» **Material for this task**
==========

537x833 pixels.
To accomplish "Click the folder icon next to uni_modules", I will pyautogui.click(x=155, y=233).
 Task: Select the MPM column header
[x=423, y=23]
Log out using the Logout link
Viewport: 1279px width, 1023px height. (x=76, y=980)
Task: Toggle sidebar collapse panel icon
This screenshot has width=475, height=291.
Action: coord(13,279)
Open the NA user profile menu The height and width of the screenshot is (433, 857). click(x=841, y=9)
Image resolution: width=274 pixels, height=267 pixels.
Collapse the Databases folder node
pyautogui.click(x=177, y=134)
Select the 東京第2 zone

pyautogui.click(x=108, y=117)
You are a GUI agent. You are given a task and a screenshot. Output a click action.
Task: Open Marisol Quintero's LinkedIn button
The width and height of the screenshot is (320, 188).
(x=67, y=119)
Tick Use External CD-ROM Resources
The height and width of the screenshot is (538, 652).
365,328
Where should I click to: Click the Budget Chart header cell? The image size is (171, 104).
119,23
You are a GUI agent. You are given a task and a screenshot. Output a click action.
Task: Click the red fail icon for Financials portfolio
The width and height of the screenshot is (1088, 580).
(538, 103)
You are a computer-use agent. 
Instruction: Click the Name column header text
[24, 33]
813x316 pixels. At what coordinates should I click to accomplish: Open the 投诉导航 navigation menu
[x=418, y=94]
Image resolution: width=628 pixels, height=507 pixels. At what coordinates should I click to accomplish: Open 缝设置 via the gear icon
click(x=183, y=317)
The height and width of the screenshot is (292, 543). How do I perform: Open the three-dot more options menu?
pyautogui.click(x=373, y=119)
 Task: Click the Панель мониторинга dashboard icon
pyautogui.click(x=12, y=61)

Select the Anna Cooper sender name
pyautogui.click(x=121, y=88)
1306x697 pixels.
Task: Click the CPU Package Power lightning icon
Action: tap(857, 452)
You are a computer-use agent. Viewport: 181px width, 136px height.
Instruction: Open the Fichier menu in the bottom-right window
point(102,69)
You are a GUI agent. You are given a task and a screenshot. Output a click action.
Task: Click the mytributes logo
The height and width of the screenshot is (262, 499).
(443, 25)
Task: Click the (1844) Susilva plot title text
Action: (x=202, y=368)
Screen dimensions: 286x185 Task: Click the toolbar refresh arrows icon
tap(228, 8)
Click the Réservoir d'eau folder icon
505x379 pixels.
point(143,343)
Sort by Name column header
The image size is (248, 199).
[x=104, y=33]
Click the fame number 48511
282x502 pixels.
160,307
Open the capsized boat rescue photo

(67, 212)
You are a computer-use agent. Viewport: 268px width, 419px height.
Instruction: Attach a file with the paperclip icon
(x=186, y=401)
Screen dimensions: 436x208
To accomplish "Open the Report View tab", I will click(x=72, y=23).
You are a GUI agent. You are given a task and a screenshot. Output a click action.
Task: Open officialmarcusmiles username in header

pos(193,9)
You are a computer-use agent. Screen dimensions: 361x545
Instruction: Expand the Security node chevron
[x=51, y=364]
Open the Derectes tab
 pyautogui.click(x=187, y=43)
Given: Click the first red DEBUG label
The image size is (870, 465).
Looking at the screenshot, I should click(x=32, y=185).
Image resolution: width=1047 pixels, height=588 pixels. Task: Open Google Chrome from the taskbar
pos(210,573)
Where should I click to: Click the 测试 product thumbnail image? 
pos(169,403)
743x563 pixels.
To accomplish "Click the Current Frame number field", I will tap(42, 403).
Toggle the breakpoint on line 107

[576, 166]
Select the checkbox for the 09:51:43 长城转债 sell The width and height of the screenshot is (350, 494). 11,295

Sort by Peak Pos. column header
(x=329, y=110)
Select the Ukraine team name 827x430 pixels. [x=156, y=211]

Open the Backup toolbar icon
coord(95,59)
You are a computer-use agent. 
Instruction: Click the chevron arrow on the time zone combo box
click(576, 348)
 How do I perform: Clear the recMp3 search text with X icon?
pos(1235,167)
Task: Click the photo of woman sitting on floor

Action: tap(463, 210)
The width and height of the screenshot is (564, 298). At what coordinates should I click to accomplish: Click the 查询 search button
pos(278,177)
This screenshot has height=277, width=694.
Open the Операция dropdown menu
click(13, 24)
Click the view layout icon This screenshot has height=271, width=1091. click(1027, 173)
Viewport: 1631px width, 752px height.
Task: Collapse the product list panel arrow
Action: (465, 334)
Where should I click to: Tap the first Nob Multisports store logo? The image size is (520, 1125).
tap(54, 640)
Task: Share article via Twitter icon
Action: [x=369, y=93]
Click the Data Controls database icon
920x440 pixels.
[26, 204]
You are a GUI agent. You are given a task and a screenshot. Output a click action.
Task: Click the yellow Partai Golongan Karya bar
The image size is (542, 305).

==========

» **What needs to be done**
Above are the records; copy each line from them that includes the string "computer".

» **Exercise solution**
You are a computer-use agent. 
You are a computer-use agent. Viewport: 181px width, 136px height.
You are a computer-use agent. Viewport: 268px width, 419px height.
You are a computer-use agent. Screen dimensions: 361x545
You are a computer-use agent. 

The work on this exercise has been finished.